You may need to incorporate an existing test that doesn't output results in
in the required ``pass``/``fail``/``skip``/``unknown`` format required by
LAVA. The parse section has a fixup mechanism that can help::

  parse:
      pattern: "(?P<test_case_id>.*-*)\\s+:\\s+(?P<result>(PASS|FAIL))"
      fixupdict:
          PASS: pass
          FAIL: fail

.. note:: Pattern can be double-quoted or single quoted. If it's double-quoted,
          special characters need to be escaped. Otherwise, no escaping is
          necessary.

Single quote example::

  parse:
      pattern: '(?P<test_case_id>.*-*)\s+:\s+(?P<result>(PASS|FAIL))'
      fixupdict:
          PASS: pass
          FAIL: fail

Adding dependent test cases
===========================

If your test depends on other tests to be executed before you run the
current test, the following definition will help::

  test-case-deps:
    - git-repo: git://git.linaro.org/qa/test-definitions.git
      testdef: common/passfail.yaml
    - bzr-repo: lp:~stylesen/lava-dispatcher/sampletestdefs-bzr
      testdef: testdef.yaml
    - url: http://people.linaro.org/~senthil.kumaran/deps_sample.yaml

The test cases specified within 'test-case-deps' section will be
fetched from the given repositories or url and then executed in the
same specified order. Following are valid repository or url source
keys that can be specified inside the 'test-case-deps' section::

 1. git-repo
 2. bzr-repo
 3. tar-repo
 4. url

.. note:: For keys such as git-repo, bzr-repo and tar-repo testdef name
          within this repo must be specfied with *testdef* parameter else
          *lavatest.yaml* is the name assumed.

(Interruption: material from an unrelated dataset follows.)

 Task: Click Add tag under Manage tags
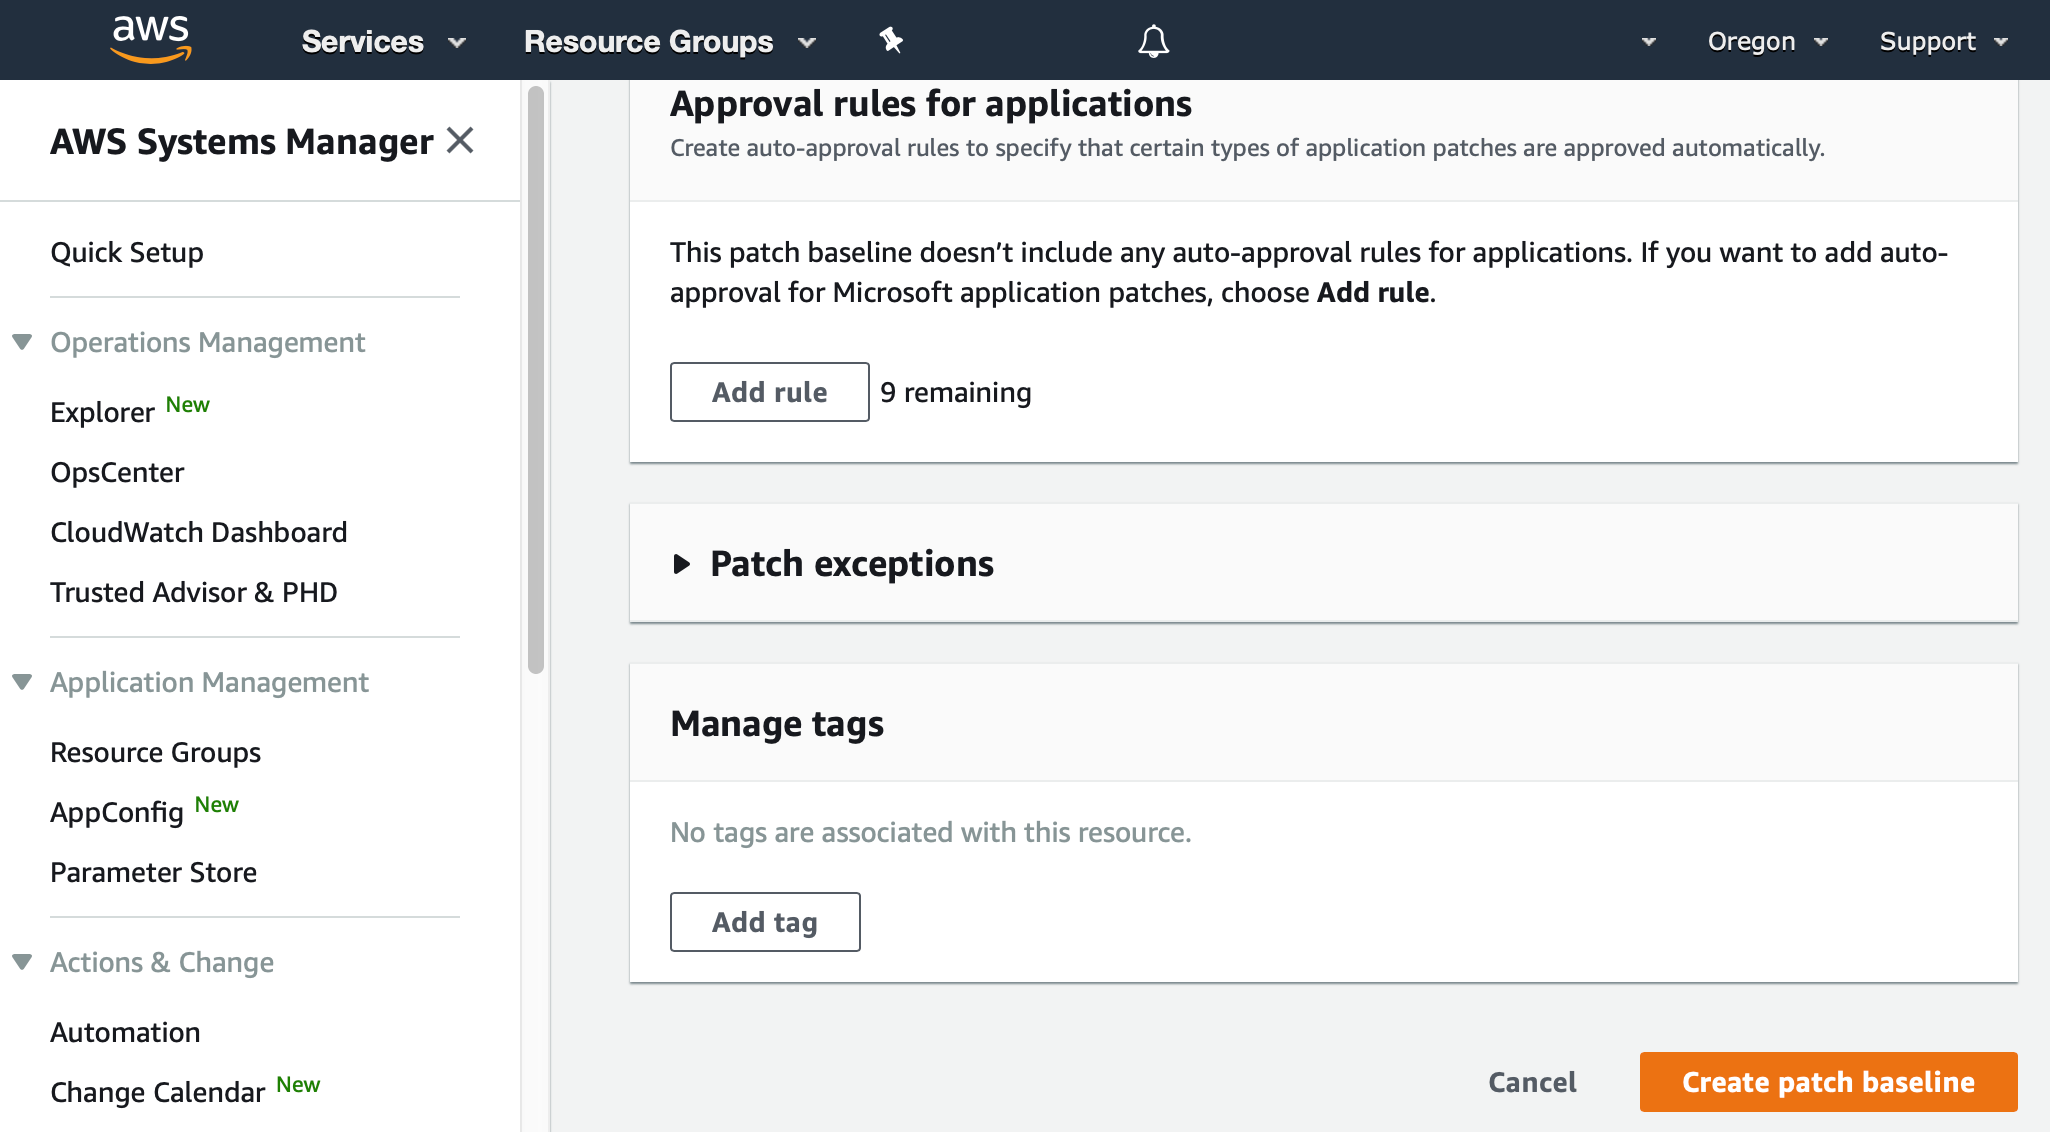pyautogui.click(x=764, y=921)
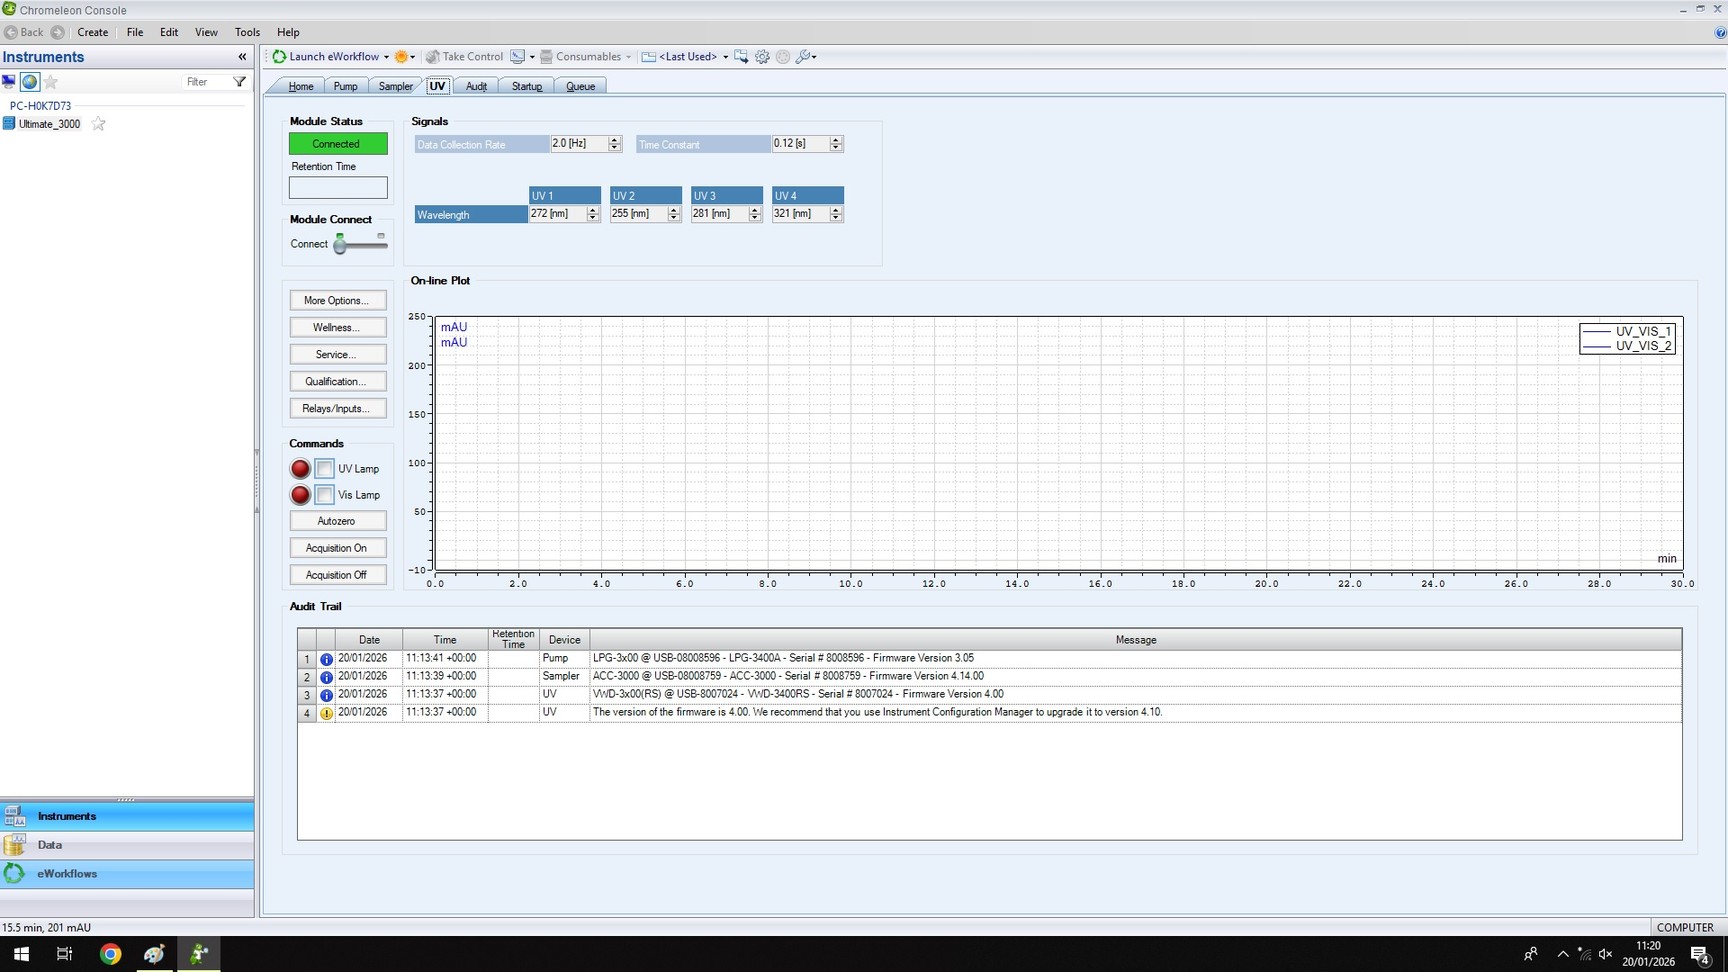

.. _circular_dependencies:

.. caution:: lava-test-shell does not take care of circular dependencies
             within these test definitions. If a test definition say ``tc1.yaml``
             is specified within ``test-case-deps`` section of ``tc-main.yaml`` and in
             ``tc1.yaml`` there is a ``test-case-deps`` section which refers to
             ``tc-main.yaml`` then this will create a **circular dependency**.
             ``lava-test-shell`` will fetch the test definitions ``tc1.yaml`` and
             ``tc-main.yaml`` indefinitely and fail after timeout. The log
             for such cases would show many attempts at ``loading test definition...``.